The PHAB evaluation will rely on several data sources including feedback from health departments applying for accreditation, the volunteer site visitors, PHAB staff and other stakeholders. In addition, the online accreditation system captures extensive program information from departments applying for accreditation, including an assessment of how well health departments demonstrate conformity with the standards and measures.
From our very early evaluation findings, we have learned that site visitors and staff from applicant health departments are very pleased to have gone through the process. They have also given us specific suggestions about measures to clarify and potential tweaks to the site visit agenda, for example.
NPH: Why is PHSSR important for evaluating the processes that are required for applying for accreditation?
Jessica Kronstadt: We think that the research community will really help us determine what effect going through the process has for those departments who decide to apply and whether they become more aware of their strengths and weaknesses, and whether being accredited makes a difference in the way that they’re able to serve their community.
The second piece comes in with our standards and measures, which we want to continue to evolve. We will be revising them periodically and we want them to reflect what we know about the evidence base related to public health systems and services. So, as the evidence base grows in an area like workforce or governance, we want to be able to consider revisions to the standards and measures to make sure we are keeping pace with the best new evidence.
NPH: What are some additional research questions that you think the accreditation processes might need to have answered?
Jessica Kronstadt: I will be really interested in having a better understanding of quality improvement and how that works in health departments.
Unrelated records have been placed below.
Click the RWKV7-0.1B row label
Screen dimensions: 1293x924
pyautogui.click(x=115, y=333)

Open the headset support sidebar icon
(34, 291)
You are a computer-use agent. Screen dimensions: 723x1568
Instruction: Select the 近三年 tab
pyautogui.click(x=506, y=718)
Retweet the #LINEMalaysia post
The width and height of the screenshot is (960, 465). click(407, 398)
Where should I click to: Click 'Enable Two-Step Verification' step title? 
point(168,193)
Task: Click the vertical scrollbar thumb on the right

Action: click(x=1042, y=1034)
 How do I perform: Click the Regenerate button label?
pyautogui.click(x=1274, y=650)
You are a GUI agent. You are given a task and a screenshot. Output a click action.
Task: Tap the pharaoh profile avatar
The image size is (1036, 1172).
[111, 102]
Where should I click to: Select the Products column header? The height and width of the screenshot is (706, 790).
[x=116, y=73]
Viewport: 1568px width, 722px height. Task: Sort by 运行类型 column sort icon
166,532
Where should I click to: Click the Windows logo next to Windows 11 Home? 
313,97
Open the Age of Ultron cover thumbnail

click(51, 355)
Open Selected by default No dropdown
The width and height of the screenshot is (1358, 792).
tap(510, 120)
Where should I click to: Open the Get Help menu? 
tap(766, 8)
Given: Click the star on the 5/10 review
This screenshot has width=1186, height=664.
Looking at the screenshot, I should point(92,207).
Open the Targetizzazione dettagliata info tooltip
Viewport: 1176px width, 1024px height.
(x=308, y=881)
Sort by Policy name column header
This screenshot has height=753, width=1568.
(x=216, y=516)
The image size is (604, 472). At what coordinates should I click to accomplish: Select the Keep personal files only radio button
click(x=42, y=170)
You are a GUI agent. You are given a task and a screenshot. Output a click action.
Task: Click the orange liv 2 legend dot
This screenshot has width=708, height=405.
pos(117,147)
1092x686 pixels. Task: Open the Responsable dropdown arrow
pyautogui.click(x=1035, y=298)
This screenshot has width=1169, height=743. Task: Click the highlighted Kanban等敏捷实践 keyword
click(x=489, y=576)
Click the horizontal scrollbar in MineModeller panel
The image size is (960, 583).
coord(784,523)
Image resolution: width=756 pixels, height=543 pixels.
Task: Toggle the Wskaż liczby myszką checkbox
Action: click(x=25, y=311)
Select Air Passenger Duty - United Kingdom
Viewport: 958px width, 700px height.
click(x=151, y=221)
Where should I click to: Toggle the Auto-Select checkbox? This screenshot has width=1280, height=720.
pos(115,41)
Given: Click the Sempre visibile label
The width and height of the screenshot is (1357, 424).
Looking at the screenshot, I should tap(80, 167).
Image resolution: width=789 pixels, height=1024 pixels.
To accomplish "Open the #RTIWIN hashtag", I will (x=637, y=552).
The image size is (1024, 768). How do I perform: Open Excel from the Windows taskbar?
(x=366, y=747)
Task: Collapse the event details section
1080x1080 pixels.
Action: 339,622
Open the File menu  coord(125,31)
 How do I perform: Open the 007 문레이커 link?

I’m sure that there are ways that we can change our processes to encourage health departments to engage in quality improvement. There are changes we can make in standards and measures so that they reflect the most effective quality improvement processes or systems health departments need to have in place so that they can engage in quality improvement and form a culture of quality improvement. I also think a better understanding of the metrics for measuring that a health department is doing quality improvement well will be important to help us analyze the impact of our accreditation program.
NPH: How does the rigor and evidence base needed to apply for accreditation add to the significance of accreditation?
Jessica Kronstadt: PHAB takes very seriously the commitment to evaluating what we’re doing, so that we can continue to improve the accreditation process, but also making sure that we understand what the research base is. I don’t know that all accrediting organizations have that same commitment to research, and I think that is something that sets us apart. It’s important for the field to know that when we work on the standards and measures, we’re doing it based on a consensus-based process involving practitioners and the research community to really make sure that our standards and measures are appropriate, and those really are the foundation of the accreditation system. So that link between having them be consensus-based and research-based really helps affirm the credibility of the accreditation program.
We currently have a set of research questions from 2011 and we’ll be working with some of our committees over the next several months to revisit the questions to see which might need refining and we’ll continue to do that to keep the accreditation absolutely relevant and up to date.